Find the line with "Instruction: Open Visual" in the records below. Copy it and every line after it, up to and including the line with "The width and height of the screenshot is (981, 613).".

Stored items
★ ★ ★ ★ ★ ★ ★
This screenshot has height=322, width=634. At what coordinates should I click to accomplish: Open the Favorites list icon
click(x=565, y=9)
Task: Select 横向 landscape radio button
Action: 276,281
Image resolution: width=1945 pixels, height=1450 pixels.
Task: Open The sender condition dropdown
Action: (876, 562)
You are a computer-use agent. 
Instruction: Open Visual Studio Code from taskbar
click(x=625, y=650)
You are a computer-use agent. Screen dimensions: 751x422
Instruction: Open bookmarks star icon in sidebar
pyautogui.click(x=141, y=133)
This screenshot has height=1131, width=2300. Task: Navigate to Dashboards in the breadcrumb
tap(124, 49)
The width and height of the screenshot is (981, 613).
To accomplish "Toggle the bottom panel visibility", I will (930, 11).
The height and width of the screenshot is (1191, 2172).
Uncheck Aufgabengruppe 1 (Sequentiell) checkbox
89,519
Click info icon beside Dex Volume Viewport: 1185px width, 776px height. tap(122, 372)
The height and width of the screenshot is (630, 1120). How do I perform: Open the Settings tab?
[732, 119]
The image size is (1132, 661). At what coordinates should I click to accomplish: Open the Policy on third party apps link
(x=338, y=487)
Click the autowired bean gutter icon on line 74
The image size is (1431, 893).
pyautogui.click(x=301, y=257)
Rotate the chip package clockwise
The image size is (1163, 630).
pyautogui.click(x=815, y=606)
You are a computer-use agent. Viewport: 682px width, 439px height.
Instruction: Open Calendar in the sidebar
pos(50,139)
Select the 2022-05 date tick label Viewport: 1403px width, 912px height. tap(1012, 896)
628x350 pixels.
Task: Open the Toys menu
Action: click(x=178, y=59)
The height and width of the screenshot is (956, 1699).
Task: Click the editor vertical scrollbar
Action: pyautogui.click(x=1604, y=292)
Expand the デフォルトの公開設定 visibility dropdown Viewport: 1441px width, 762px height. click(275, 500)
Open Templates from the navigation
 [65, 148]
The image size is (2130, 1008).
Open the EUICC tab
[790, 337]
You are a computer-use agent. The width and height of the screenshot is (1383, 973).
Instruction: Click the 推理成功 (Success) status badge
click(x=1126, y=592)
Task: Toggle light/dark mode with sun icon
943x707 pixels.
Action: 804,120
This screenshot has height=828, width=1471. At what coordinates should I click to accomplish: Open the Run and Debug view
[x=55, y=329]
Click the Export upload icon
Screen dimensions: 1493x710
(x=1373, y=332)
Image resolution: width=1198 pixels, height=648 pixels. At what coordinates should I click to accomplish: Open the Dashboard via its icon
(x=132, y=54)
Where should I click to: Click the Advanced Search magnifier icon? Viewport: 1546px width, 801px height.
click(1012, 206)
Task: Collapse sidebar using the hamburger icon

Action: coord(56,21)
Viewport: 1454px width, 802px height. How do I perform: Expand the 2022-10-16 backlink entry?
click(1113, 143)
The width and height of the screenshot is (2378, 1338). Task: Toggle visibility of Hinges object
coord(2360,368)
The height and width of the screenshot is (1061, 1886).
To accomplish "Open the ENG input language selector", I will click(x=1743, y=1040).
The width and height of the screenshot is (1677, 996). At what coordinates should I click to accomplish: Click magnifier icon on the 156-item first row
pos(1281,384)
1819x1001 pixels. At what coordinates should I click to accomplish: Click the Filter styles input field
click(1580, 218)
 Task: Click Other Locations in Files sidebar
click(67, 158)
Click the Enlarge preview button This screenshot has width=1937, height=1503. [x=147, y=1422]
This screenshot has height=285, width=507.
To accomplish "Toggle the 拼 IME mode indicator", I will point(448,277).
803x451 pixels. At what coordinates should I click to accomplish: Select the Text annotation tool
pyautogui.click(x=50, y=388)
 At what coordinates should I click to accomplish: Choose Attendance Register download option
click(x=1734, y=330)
★ ★ ★ ★ ★ ★ ★
**Answer section:**
Instruction: Open Visual Studio Code from taskbar
click(x=625, y=650)
You are a computer-use agent. Screen dimensions: 751x422
Instruction: Open bookmarks star icon in sidebar
pyautogui.click(x=141, y=133)
This screenshot has height=1131, width=2300. Task: Navigate to Dashboards in the breadcrumb
tap(124, 49)
The width and height of the screenshot is (981, 613).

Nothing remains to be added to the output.